(Data excerpts)
........

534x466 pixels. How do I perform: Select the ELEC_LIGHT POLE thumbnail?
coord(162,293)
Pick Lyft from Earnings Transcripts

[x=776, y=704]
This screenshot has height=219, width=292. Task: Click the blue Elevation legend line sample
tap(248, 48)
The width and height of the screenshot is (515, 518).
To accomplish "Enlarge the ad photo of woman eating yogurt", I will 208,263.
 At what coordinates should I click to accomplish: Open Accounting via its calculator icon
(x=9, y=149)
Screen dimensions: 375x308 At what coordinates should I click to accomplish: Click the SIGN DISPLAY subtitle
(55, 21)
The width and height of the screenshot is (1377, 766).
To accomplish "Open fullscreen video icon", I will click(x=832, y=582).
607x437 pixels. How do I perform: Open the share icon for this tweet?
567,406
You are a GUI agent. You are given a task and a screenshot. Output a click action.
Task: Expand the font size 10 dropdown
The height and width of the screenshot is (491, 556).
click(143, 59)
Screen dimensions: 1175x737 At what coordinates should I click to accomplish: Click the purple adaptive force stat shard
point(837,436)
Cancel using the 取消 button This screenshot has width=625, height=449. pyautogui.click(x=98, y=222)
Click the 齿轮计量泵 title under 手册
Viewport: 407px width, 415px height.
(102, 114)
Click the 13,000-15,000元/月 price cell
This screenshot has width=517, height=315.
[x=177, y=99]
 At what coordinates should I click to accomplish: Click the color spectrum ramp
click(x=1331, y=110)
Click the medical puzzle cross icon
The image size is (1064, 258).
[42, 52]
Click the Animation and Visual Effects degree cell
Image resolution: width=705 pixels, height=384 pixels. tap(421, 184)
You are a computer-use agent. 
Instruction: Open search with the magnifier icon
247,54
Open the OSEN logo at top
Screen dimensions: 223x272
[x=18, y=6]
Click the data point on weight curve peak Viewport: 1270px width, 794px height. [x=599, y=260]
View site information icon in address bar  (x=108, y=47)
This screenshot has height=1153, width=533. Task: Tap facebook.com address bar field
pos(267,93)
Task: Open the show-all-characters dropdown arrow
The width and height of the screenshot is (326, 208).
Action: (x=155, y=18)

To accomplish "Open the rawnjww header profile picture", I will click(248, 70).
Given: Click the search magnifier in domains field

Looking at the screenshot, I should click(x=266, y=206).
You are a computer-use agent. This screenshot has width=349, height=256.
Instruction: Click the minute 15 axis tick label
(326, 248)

........

(What is being asked)
Express the stretch of the listing from the line containing "Click the 13,000-15,000元/月 price cell" through the end of the listing as a numbered list, omitting blank lines.

(Response for this exercise)
1. Click the 13,000-15,000元/月 price cell
2. This screenshot has width=517, height=315.
3. [x=177, y=99]
4.  At what coordinates should I click to accomplish: Click the color spectrum ramp
5. click(x=1331, y=110)
6. Click the medical puzzle cross icon
7. The image size is (1064, 258).
8. [42, 52]
9. Click the Animation and Visual Effects degree cell
10. Image resolution: width=705 pixels, height=384 pixels. tap(421, 184)
11. You are a computer-use agent. 
12. Instruction: Open search with the magnifier icon
13. 247,54
14. Open the OSEN logo at top
15. Screen dimensions: 223x272
16. [x=18, y=6]
17. Click the data point on weight curve peak Viewport: 1270px width, 794px height. [x=599, y=260]
18. View site information icon in address bar  (x=108, y=47)
19. This screenshot has height=1153, width=533. Task: Tap facebook.com address bar field
20. pos(267,93)
21. Task: Open the show-all-characters dropdown arrow
22. The width and height of the screenshot is (326, 208).
23. Action: (x=155, y=18)
24. To accomplish "Open the rawnjww header profile picture", I will click(248, 70).
25. Given: Click the search magnifier in domains field
26. Looking at the screenshot, I should click(x=266, y=206).
27. You are a computer-use agent. This screenshot has width=349, height=256.
28. Instruction: Click the minute 15 axis tick label
29. (326, 248)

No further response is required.